El ermitaño No tuvo que esperar mucho tiempo para que vinieran a recoger su encargo. Nada más entrar aquel hombre, sin mediar palabra, Manuel descolgó el instrumento y se lo entregó. El ermitaño, entonces, pidió una escofina y se puso a perfilar los bordes de madera de aquel laúd, hasta que de la boca del mismo fue saliendo la sombra de un pentagrama. Luego, dejó una nota entre las cuerdas, se lo devolvió y, tras quitarse el gorro que le tapaba el rostro, fue despareciendo poco a poco.
«Hijo mío, he podido ver el sufrimiento que te ha provocado el matar a un hombre. Piensa que eras tú, o él, e hiciste lo correcto. Ya no tendrás que preocuparte más por esa melodía, me la he llevado conmigo a mi faro, donde mi espíritu se retiró cuando me llegó la hora. Es un buen sitio. Desde allí puedo verte y, de noche, alumbro a tu madre para que sea la estrella que más brilla. Ahora, coge el laúd y haz lo que tienes que hacer».
Cuando leyó la nota, Manuel al fin supo por qué le era tan familiar la mirada de aquel hombre. Abrió la puerta y vio que el faro estaba encendido, apuntando al cielo, hacia una estrella que brillaba más que las demás. Agarró el laúd y, con pasos decididos, se dirigió a la casa de María.

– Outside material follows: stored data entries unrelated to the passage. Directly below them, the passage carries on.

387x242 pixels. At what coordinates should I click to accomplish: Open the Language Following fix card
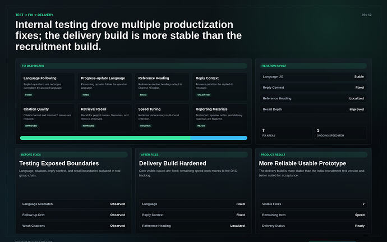47,86
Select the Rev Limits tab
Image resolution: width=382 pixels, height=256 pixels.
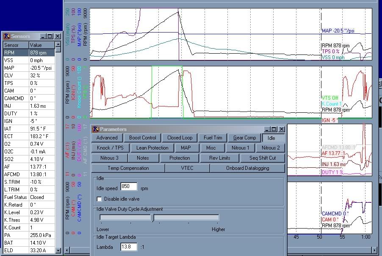[x=219, y=158]
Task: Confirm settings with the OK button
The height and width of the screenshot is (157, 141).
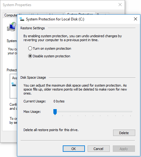Action: [74, 149]
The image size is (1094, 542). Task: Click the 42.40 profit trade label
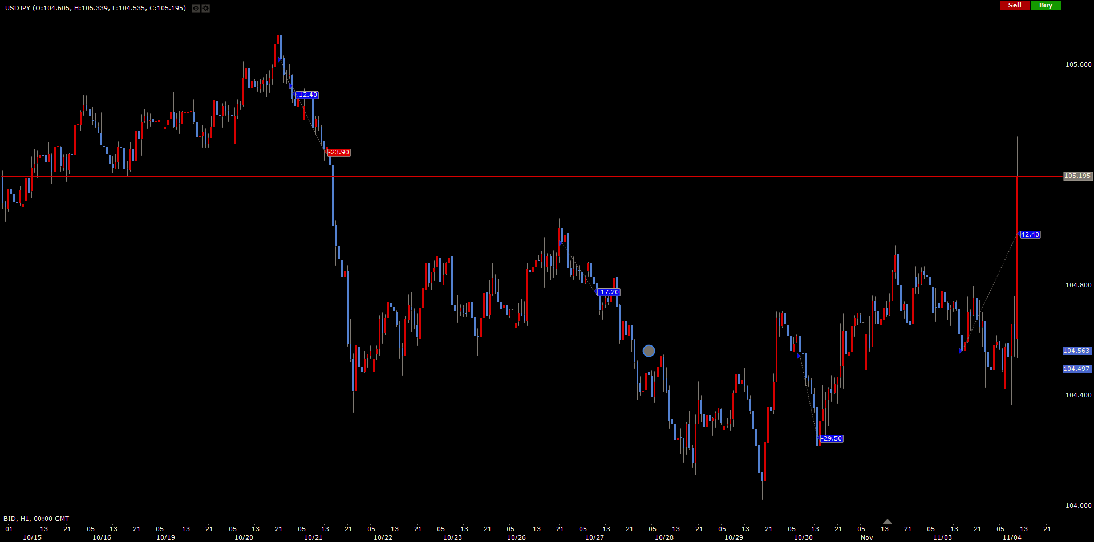(x=1030, y=235)
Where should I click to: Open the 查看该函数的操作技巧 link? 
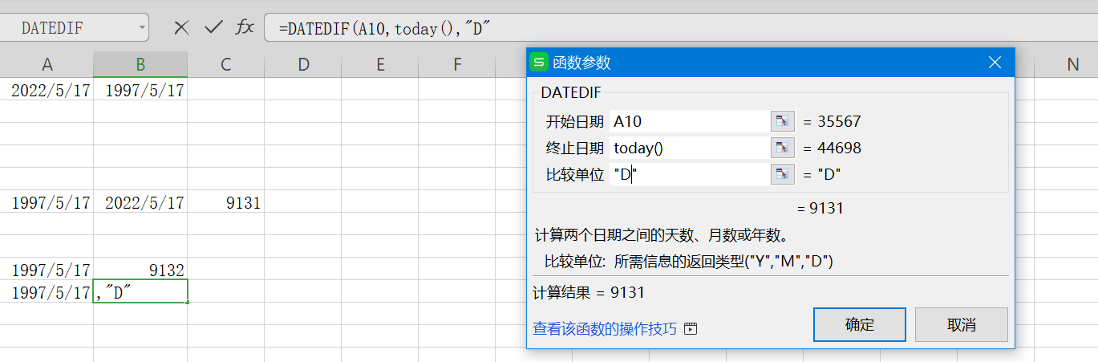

Se apoyó en un árbol y comenzó a tocar aquella melodía que tan solo podía interpretarse una vez en la vida, y que era efectiva si la persona que la escuchaba sentía lo mismo que él.
María abrió y lo llamó por su nombre y le hizo un gesto para que entrase. Lo dejó en el salón mientras trasteaba en su vestidor y, al instante, volvió con todos sus trajes negros hechos un ovillo, se acercó a la chimenea, y los fue quemando uno a uno. Después, lo cogió de la mano, lo llevó a su habitación, y cerró la puerta.
En ese momento, en la casa de Manuel, una luciérnaga empujó el tarro donde estaba encerrada y lo rompió. Una vez libre, se quitó su disfraz y comenzó a volar de regreso a su trozo de cielo, dejando una estela a su paso, como si fuera una estrella fugaz.